Well, if you meant *volatile* char, I can sort of follow your thoughts.
However, I think it's up to the standards committees to decide whether
they want to just offer sig_atomic_t or extend it to char. I don't see
much benefit of extending it to char.
> But you
> can't just use volatile with any type to communicate between signal
> handlers and the main flow of execution; you have to use sig_atomic_t
> too. Why? As I see it, there are two reasons:
>
> 1. In general, objects could be written as multiple parts (for
> example, on x86_64, 64-bit values are sometimes written as two
> 32-bit slots). Note that this could never apply to char unless you
> had a pathological architecture with only single-bit writes or
> similar.
>
> 2. Conversely, prior to C11 (and only on non-POSIX implementations)

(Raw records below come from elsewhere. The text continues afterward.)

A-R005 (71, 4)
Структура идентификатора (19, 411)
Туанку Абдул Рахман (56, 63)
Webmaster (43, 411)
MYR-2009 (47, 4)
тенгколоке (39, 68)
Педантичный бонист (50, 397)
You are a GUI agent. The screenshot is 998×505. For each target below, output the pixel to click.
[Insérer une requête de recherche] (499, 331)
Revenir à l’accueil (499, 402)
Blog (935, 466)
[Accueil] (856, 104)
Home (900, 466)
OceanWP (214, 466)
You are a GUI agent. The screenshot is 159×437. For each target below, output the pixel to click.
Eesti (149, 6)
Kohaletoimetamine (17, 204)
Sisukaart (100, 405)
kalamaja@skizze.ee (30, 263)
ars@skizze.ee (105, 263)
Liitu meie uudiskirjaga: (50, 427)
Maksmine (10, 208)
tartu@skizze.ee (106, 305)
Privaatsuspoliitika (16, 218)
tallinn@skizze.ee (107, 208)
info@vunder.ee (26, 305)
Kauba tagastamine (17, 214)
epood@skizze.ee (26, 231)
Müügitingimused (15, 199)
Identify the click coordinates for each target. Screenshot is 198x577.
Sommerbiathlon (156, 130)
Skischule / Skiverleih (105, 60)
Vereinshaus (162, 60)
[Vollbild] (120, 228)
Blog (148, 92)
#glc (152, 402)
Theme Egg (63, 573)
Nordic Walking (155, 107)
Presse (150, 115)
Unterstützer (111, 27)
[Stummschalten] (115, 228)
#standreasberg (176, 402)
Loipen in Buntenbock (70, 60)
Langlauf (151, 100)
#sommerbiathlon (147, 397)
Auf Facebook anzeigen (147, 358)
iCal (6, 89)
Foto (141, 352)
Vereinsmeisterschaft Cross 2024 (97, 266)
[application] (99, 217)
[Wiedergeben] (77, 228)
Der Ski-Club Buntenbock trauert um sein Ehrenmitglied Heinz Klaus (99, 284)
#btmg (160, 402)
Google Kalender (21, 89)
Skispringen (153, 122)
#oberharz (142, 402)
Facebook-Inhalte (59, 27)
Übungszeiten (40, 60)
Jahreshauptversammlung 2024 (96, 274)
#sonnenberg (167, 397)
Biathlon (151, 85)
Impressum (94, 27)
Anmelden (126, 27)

> objects could be written as a read-modify-write cycle on a larger
> unit of memory. This could have applied to char types in the past,
> but it's no longer permitted. (As you noted before, it could still
> be implemented under the hood with a read-modify-CAS loop, but
> since this is not observably different from writing the
> correct-sized object, it doesn't matter.)
>
> My view is that, since reason 1 never applies to char types (modulo
> the pathological/hypothetical bit-based arch) and reason 2 can no
> longer apply anywhere, "volatile char" should be just as valid to
> access from signal handlers as "volatile sig_atomic_t" is.
>
> By the way, if you haven't already, please see my related open issue
> on the Austin Group tracker:
>
> http://austingroupbugs.net/view.php?id=728
>
> I don't claim it's entirely (or even nearly) correct at this point,
> but it's a starting point for fixing some of these things.
If you want to see changes in this area, I'd suggest to also reach out
to the C and C++ committees. They have specified more detailed memory
models, and this really is a programming language aspect; so, my guess
would be that it's easier and more likely for C/C++ to come up with a
more precise specification than for POSIX.